# Gregg Allman - Stephen Colbert



## Marlin Guy (Apr 8, 2009)

Stephen Colbert - "You were married to Cher. Correct?
Gregg Allman - "She was married to me."

Colbert - "When your band went on your plane for the first time - your 720 - It was written out on the bar in cocaine, 'Welcome Allman Brothers' "!
Gregg Allman - "The 'brothers' was abbreviated." :lol:


----------



## Nick (Apr 23, 2002)

^ Funny stuff -- sorry I missed it. Anyone know where I can pick up reruns?


----------



## Marlin Guy (Apr 8, 2009)

http://www.colbertnation.com/the-colbert-report-videos/415286/june-13-2012/gregg-allman


----------



## Nick (Apr 23, 2002)

Marlin Guy said:


> http://www.colbertnation.com/the-colbert-report-videos/415286/june-13-2012/gregg-allman


Thanks for the link -- looks and sounds like Allman (all man) has had a few too many snorts in his life.

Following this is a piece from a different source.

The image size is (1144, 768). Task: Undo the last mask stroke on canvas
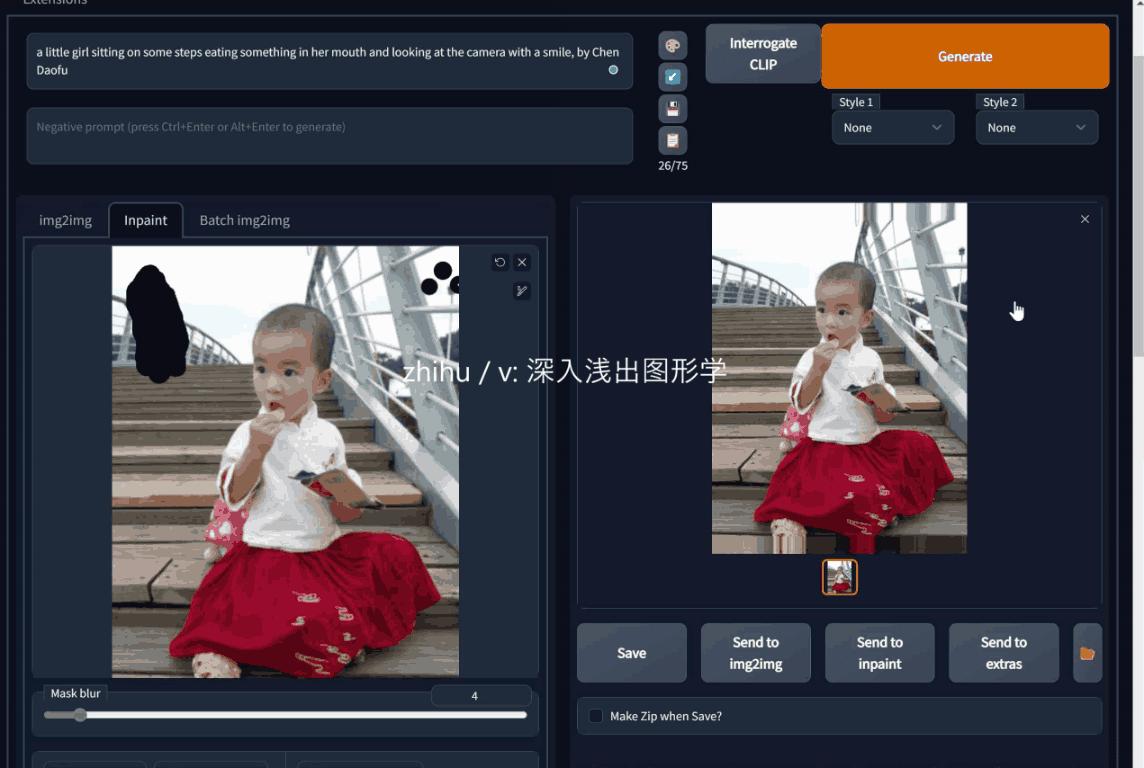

> Stephen Colbert - "You were married to Cher. Correct?
> Gregg Allman - "She was married to me."


That exchange reminded of an episode of 'Two and a Half Men' when Steven Tyler appeared as a guest. At one point, a star-struck 'Alan' gushed, "I'm a huge fan...I lost my virginity to you.", to which Tyler replied, "Ya know, there's a lot of the '70s I don't remember."


----------



## Marlin Guy (Apr 8, 2009)

:lol:


----------